** WORK REQUEST **
Find the word "will" in the listing, and copy out each line where it turns up.

** MATERIAL PROVIDED **

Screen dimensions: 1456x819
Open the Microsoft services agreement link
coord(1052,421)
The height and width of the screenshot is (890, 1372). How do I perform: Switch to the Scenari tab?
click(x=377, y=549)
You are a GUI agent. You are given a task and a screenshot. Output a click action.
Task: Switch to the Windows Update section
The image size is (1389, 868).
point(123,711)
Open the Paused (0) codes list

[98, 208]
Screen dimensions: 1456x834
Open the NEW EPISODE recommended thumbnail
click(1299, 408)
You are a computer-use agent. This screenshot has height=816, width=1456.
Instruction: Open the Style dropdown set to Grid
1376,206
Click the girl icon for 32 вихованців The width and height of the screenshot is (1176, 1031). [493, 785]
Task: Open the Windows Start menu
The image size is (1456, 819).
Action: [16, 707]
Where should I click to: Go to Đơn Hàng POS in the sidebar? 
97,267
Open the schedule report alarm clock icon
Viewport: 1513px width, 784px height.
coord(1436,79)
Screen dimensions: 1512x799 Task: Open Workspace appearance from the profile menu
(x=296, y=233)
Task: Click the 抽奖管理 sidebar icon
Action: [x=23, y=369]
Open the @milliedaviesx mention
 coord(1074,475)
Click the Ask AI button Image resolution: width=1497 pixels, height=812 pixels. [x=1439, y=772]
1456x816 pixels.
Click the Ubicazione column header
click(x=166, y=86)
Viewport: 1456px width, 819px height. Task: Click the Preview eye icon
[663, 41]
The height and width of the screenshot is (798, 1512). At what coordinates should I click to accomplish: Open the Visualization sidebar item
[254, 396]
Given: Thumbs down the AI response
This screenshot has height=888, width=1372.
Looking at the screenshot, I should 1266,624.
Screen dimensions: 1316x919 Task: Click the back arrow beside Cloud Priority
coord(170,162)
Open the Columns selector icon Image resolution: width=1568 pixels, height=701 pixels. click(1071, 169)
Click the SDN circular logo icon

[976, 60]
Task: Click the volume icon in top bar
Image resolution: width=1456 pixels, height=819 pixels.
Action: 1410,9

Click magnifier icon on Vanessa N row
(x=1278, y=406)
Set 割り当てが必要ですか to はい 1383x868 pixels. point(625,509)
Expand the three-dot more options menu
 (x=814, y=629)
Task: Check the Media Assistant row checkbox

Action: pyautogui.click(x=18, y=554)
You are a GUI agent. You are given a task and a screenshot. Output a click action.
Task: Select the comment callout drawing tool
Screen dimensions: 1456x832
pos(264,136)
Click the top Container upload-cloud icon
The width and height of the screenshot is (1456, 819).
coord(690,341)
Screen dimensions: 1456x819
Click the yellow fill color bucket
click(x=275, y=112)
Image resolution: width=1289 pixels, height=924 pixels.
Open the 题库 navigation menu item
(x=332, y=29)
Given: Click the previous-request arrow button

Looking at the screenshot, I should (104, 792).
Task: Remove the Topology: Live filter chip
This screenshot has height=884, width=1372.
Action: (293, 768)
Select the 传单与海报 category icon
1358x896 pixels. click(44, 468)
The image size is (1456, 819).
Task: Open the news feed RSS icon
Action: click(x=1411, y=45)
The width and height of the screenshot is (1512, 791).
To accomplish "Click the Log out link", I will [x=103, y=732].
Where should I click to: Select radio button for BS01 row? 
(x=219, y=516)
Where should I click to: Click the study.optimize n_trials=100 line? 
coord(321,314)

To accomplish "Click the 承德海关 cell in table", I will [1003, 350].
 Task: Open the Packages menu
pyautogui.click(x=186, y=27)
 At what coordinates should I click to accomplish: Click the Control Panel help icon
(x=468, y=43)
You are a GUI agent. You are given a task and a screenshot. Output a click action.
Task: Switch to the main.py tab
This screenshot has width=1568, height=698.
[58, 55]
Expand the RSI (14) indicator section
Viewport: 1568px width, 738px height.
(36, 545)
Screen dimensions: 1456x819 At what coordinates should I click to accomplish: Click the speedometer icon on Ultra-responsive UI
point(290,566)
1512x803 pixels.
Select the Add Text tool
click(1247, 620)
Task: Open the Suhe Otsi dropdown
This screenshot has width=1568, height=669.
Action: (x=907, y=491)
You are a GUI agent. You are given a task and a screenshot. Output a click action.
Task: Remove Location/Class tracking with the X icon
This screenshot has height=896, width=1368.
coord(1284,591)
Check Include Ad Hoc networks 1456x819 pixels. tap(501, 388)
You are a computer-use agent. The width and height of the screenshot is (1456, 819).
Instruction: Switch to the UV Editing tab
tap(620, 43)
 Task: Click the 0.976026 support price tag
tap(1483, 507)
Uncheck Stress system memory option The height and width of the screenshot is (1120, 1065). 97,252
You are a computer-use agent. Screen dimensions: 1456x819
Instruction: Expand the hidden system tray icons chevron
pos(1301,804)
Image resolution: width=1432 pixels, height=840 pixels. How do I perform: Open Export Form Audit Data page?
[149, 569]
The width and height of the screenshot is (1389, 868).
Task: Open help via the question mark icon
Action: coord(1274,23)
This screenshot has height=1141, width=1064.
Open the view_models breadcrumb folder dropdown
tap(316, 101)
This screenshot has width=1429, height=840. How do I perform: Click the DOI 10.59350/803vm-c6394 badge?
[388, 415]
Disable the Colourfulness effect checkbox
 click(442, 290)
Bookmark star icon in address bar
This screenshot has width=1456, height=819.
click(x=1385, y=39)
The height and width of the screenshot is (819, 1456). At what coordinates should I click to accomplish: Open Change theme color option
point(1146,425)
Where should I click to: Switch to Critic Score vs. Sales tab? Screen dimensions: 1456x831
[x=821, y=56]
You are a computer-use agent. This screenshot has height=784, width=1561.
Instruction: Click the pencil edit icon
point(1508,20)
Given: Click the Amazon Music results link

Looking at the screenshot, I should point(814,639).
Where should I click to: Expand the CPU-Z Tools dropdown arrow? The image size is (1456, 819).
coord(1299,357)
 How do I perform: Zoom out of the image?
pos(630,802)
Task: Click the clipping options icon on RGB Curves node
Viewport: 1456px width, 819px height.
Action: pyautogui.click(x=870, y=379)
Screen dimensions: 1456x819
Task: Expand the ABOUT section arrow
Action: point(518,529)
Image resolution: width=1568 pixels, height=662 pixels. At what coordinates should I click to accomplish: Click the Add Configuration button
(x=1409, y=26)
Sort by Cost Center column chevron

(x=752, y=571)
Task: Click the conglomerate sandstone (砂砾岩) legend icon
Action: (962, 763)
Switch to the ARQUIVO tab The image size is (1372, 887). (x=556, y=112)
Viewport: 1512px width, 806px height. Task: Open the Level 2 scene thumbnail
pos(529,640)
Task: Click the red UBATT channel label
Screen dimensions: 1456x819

** TASK OUTPUT **
To accomplish "Click the Log out link", I will [x=103, y=732].
To accomplish "Click the 承德海关 cell in table", I will [1003, 350].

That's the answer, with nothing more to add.